閑話 風の国のお祭りだ
ちょっと休憩。
というわけで、いろいろと作業をしながらむかえました、風の国のお祭り。
全員浴衣を着てる。男性陣は変わんないけど、あたしたちのぶんは新規で作成したよ。
今回はオーソドックスというか、あたしは黄色い花を刺繍した赤い浴衣、マリーは鳥を刺繍した青い浴衣、コスモスちゃんには、その名の通りコスモスを刺繍した緑の浴衣。
新規参入ということで紫黒にも作った。こっちは無地の黒い浴衣。まあ、男に着飾らせてもそんなに楽しくない。
で、町に出ると、所々で見かけるよ、浴衣着た人。もともと火の国で着たのが始まりだけど、大分広まってきたようだ。
「この衣装、かわいいですよね」
「けっこう着心地もいものね」
そういうもんか。まあ、特別な時だけ着る衣装ってのは、テンションあがるよね。
あ、ちなみに黒羽と長さんもハッピきてて、カラスさんにも大きめのリボンつけてあげてる。
「こういうおしゃれもいいわねー」
だそう。黒羽はどうでもよさそう、ってか屋台の食べ物に目がいってて……長さんも食べ物に夢中だった。
「……黒羽だけかと思ってたけど、実は真竜って食べるの好きだったりするのかな……」
(神獣にとって、食べることは趣味にあたるからな。珍しいものにはつい目がいってしまうのだろう)
趣味なのか。
「じゃ、ここからば別行動ってことで」
「またあとでね、キキョウちゃん、コスモスちゃん」
まずはトキワとマリーが抜けた。
「それじゃ、僕たちも」
「……はい」
照れたような返事をするコスモスちゃんを連れて、シオンも行っちゃった。
まあ、気にせず行けるのは、あたしの横に紫黒がいるからだな。
(いいのか?)
「まあね。祭りの雰囲気をみんなで楽しめたし、あとはそれぞれで楽しんでくれたほうがうれしい。もし、紫黒がいなければ、みんなあたしのそばにいてくれたこともわかってるし、それに……」
(それに?)
「……なんでもない」
たぶん、紫黒があたしと一緒にいる状態を、当たり前にしたいんだろうな。
始まりの時のトキワとマリーの結婚。おそらく、そのころにシオンとコスモスちゃんも結婚する可能性が高い。だから、あたしがひとりになってしまわないように、紫黒をあるいみ利用してる。

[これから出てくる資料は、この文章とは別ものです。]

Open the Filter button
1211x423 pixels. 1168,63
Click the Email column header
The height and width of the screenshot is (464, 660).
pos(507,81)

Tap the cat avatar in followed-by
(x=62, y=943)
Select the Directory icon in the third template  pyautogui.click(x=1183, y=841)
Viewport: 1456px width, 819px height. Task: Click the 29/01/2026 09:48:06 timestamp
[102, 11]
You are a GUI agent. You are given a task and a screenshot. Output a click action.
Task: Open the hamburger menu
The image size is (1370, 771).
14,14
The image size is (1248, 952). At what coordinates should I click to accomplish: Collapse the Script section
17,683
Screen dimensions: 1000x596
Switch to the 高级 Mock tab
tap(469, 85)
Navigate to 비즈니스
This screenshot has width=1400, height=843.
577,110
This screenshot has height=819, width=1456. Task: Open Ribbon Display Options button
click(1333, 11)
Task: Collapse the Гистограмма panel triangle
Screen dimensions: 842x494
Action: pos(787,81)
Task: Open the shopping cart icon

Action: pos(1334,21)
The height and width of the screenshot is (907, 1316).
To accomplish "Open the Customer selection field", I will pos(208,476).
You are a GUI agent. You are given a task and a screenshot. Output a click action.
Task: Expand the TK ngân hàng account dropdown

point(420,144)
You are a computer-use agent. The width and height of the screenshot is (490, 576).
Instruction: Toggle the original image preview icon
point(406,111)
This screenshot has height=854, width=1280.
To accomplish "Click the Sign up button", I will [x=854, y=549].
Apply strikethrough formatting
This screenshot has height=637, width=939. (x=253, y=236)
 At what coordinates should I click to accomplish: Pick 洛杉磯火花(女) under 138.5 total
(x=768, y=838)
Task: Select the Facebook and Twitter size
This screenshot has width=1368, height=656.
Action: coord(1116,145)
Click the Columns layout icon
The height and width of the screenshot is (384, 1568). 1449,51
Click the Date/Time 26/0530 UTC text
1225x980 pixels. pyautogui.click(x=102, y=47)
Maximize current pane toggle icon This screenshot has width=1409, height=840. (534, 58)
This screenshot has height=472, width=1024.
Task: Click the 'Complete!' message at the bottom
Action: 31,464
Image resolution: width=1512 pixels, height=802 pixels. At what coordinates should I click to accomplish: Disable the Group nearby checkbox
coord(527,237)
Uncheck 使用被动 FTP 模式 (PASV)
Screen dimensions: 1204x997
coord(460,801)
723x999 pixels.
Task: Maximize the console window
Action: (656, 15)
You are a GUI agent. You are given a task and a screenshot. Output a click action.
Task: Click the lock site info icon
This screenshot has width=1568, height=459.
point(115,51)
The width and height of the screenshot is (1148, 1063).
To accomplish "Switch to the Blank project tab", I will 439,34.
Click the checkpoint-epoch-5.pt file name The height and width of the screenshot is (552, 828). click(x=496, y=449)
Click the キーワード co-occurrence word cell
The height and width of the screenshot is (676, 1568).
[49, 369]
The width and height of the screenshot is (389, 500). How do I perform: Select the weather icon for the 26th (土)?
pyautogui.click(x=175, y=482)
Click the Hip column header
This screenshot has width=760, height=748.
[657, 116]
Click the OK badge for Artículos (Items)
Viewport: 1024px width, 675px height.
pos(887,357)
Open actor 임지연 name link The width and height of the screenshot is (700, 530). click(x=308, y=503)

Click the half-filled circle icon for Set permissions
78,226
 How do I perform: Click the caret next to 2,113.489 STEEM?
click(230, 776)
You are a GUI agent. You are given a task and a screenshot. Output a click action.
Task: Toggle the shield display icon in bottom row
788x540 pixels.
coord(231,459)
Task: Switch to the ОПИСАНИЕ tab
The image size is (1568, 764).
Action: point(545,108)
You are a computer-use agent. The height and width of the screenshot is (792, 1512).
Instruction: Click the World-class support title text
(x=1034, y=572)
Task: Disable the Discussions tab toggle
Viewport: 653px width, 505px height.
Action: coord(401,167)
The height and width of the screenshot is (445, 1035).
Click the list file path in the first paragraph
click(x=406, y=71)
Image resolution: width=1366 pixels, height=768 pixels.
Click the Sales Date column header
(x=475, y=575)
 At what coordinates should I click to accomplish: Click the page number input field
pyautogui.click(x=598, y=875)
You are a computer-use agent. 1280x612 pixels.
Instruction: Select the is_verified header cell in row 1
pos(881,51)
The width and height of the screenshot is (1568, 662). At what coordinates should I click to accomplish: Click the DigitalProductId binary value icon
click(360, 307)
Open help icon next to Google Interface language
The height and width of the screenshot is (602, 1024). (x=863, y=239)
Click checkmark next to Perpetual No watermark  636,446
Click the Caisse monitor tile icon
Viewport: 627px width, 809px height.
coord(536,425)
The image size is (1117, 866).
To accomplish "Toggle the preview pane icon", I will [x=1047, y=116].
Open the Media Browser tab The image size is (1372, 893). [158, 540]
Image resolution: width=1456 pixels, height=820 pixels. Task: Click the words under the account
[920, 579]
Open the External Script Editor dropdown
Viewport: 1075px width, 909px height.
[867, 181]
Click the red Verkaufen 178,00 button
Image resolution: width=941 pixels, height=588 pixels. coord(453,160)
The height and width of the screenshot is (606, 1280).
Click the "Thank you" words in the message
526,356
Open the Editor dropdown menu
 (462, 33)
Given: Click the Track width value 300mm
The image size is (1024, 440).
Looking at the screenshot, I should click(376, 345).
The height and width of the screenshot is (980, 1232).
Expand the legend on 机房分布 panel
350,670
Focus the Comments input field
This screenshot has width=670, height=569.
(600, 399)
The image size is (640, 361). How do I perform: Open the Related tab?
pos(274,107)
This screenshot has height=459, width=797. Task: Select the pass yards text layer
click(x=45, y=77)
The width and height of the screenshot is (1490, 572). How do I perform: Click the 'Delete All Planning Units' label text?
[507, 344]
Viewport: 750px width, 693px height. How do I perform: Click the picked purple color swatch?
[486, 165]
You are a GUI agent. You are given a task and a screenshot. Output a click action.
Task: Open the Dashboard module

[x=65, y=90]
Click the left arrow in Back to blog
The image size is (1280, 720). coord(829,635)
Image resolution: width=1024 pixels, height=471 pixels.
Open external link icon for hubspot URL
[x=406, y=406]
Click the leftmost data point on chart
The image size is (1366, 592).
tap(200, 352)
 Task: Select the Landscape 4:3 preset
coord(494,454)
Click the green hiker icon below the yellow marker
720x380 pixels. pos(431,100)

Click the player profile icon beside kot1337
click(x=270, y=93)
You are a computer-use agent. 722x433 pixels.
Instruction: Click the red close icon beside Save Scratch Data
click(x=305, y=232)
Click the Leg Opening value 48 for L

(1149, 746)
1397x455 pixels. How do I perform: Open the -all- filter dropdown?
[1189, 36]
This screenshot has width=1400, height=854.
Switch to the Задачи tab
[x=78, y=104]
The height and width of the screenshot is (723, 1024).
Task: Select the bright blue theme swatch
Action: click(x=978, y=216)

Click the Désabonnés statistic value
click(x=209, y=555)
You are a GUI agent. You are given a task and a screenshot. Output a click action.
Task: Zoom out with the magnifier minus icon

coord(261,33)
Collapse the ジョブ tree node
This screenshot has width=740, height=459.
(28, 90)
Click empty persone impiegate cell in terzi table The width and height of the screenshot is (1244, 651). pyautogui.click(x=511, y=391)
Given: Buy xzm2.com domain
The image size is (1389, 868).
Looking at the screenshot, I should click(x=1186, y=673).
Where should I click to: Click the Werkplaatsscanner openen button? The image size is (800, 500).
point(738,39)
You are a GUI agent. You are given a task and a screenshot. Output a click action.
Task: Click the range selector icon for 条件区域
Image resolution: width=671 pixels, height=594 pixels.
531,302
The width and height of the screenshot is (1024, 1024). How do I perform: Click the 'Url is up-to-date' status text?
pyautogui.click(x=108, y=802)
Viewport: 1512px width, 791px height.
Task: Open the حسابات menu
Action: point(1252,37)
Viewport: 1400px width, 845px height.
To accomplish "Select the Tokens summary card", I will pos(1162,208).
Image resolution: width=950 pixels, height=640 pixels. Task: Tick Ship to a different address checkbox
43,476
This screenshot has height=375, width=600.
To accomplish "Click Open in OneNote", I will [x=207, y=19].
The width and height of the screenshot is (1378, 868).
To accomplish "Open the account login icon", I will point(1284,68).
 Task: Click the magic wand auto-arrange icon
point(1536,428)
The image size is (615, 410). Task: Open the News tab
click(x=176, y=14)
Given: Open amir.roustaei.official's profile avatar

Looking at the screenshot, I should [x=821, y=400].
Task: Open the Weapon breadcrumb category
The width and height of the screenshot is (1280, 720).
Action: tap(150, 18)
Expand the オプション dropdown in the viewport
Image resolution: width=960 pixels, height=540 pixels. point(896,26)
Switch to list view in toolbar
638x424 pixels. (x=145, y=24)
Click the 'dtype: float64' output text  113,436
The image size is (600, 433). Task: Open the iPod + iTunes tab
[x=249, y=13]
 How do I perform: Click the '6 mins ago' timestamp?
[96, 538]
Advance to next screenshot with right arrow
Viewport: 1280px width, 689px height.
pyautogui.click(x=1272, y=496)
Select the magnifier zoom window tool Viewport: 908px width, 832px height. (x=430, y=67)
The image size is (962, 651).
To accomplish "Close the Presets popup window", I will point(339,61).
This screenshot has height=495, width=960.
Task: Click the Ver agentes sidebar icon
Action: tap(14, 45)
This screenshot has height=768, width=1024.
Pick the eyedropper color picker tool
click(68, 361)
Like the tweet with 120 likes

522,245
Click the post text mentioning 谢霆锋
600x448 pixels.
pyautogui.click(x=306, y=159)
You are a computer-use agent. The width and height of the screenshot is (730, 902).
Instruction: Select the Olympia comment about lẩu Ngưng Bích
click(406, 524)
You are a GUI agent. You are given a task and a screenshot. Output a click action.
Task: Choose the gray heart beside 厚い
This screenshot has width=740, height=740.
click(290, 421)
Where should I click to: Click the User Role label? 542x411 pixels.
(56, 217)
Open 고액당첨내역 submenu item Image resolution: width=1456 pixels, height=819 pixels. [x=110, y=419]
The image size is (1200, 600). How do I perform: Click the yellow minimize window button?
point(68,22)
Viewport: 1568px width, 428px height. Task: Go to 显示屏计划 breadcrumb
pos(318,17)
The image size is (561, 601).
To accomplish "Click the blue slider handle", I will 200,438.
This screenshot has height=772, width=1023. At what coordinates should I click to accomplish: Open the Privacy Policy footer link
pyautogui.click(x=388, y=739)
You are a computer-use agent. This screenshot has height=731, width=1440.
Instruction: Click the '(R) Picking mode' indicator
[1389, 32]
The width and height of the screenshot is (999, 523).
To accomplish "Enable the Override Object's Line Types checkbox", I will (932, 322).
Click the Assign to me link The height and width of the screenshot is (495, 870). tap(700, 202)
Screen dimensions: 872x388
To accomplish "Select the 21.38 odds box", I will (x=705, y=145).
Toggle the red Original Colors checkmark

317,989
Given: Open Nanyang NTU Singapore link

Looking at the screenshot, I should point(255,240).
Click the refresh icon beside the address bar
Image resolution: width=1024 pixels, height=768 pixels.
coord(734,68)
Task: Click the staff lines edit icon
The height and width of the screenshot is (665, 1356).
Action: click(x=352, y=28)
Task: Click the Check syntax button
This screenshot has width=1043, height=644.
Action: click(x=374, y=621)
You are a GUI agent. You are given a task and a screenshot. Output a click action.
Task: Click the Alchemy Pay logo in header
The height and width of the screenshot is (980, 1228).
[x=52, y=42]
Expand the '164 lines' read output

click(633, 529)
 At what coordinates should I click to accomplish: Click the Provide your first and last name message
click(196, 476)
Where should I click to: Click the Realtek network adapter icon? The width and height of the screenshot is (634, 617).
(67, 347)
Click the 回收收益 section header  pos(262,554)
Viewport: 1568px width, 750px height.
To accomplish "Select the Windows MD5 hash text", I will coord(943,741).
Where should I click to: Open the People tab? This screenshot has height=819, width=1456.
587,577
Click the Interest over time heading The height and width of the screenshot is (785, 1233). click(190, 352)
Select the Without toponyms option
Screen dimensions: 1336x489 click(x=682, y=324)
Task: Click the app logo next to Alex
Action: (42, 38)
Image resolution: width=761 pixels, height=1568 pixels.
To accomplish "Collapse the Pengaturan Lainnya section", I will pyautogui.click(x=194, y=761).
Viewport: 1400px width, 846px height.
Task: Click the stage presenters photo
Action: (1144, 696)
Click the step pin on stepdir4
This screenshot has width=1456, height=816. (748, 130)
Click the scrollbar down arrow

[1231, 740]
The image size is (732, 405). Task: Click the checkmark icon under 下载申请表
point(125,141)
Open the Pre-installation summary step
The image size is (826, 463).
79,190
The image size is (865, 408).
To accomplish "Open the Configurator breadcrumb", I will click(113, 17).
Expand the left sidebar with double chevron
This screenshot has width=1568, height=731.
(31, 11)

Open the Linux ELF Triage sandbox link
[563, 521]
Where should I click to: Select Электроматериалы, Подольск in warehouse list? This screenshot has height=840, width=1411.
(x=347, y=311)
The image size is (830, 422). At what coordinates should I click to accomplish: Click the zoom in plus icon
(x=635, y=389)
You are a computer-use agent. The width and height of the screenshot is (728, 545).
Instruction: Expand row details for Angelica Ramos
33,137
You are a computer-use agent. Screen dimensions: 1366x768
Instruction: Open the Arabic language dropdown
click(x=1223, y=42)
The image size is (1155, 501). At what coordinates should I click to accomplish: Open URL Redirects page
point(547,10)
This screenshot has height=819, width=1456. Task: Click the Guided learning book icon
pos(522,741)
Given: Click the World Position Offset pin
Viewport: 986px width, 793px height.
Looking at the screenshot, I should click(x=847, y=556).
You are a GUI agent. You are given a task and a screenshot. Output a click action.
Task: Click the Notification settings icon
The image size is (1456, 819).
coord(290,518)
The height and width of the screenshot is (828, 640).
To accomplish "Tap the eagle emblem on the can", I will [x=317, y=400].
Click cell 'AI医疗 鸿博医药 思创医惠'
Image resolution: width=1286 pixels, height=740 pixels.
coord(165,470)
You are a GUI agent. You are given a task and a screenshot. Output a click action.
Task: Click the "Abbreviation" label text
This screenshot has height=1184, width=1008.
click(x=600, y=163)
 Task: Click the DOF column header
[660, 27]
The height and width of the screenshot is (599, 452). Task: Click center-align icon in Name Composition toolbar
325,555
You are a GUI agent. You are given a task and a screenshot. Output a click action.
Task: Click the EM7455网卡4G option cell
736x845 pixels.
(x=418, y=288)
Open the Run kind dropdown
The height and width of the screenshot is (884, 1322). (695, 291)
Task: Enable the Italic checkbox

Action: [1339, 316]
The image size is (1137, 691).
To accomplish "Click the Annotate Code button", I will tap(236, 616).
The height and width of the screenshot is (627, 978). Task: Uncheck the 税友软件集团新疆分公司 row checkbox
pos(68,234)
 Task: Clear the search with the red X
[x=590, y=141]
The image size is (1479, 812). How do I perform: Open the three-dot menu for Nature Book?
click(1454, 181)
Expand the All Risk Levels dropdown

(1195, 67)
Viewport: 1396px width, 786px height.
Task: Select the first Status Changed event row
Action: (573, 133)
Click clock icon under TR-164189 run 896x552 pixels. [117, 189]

……家族がいづれ離れるのは当然だから、気にしなくても大丈夫だけどね。まあ、さびしくはあるが。
「じゃ、あたしたちも行くか。……屋台の食べ歩き!」
「おー」
大喜びの黒羽、それとなくうれしそうな長さん、それみてあきれ顔の紫黒と屋台を回った。
結果。
「やっぱり一番はこれだねー」
アイスの乗ったクレープだよ。果物もふんだんに使われてておいしい」
(私はこちらの方が好みだな)
こっちはお好み焼き。ソースの味とか改良されてて、これまたおいしい。
そして、こっちの焼きおにぎりの屋台とかで、とうとう板海苔を使ってるよ。
もともと水の国の人魚たちに頼んでたんだけど、こっちのごたごたの間に完成して、食べ方とかは教えといたんで今屋台に並んでる。
っというか、行列になってる。
「珍しいものって、食べるの躊躇するもんだと思うんだけど」
「考案したのがキキョウ様たからだろう。いろいろ作って、それがおいしいと各国で話題だからな」
そうなの。まあ、おいしいもの増えるのはいいけど。
(なにかまた新しいものを作る予定は?)
「今のとこないよ」
(それは残念)
そういわれてもね。食べたいものだいたい作っちゃった気がすんだよね。ほかにはなんかあったかなー。
そうこうして、祭りの夜は更けていった。